Système T
ICTA Transversally Corrugated Flexible Insulated cable conduit 16-25mm braided rope made of polypropylene and elastane, with or without core
Custom manufacturing
Twin Window Blind is an artefact issued from the System T research project. It was guided by the utopias of sociologist Yona Friedman as well as the radical vision of Ivan Illich, who makes a distinction between ‘being housed’ and ‘living in’; I was inspired by so-called vernacular* practices while studying the different typologies of lightweight, mobile architectural elements that offer protection from the sun and tame light.

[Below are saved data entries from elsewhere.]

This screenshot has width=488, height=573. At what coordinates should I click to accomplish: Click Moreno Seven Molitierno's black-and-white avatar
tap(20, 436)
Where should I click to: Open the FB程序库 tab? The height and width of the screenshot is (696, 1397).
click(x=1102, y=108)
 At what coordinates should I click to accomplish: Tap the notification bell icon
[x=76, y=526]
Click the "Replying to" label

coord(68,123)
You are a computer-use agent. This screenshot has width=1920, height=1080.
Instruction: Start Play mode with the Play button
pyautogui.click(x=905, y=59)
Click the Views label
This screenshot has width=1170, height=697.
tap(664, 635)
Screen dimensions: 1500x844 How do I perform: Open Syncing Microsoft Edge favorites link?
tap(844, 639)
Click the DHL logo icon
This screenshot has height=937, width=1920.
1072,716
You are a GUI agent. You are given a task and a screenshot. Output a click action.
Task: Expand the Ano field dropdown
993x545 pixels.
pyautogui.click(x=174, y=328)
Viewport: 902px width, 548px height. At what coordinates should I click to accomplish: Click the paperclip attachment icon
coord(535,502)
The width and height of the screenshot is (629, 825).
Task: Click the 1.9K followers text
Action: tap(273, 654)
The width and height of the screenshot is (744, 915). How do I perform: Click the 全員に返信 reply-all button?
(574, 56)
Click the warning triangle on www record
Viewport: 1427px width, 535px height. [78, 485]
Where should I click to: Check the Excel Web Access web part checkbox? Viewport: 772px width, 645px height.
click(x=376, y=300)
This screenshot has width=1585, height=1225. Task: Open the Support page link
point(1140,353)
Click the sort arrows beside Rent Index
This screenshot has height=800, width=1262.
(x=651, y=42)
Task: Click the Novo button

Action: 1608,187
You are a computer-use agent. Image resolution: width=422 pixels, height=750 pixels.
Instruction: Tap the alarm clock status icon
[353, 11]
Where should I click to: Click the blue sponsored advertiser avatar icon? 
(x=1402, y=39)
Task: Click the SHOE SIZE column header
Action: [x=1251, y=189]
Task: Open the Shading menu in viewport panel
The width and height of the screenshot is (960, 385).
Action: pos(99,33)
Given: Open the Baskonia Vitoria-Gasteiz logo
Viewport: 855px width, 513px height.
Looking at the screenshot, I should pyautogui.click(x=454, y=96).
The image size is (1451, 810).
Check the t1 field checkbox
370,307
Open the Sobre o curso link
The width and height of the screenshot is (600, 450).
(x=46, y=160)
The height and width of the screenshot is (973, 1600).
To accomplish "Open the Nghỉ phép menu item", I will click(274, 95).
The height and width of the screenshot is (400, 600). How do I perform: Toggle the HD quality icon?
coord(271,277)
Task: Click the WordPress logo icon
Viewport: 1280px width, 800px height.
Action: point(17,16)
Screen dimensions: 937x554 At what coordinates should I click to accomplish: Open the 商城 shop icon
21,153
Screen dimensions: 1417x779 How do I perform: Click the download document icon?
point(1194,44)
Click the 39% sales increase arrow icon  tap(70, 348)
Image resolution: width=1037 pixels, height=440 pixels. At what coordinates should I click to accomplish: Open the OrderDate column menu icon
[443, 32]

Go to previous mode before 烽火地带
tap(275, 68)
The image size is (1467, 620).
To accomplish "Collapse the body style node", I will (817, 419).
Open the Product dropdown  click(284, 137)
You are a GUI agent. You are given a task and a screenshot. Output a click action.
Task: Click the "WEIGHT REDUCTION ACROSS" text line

The window becomes the point of intersection between inside and outside, connecting the public to the private. I removed this element from its context to the point of rendering it autonomous before adding opening and ballast systems to multiply the contexts in which it might be used. Through this displacement, I interrogate the domestic object's narrative scope and significance. The ornamentation – with the checkerboard pattern used as a universal and common language, a power of orchestration – here acts as a harmonising and balancing principle.
System T returns to textile’s anthropological nature, which reflects humanity’s history while illustrating the social dimensions of work. The blind or store comes from the Latin storea, meaning mat: a straw fabric, made from rush or reeds, used to cover floorboards or cover bedroom walls. For theoretician Gottfried Semper, architecture began with textiles rather than brick walls. It is thus that these lightweight, woven elements indicate that architecture was born first and foremost through climate considerations.
*By ‘vernacular’ I mean traditional inherited architecture inscribed within a continuum, an evolving process. Outside influences and the evolution of people’s needs modify this process, transforming it little by little.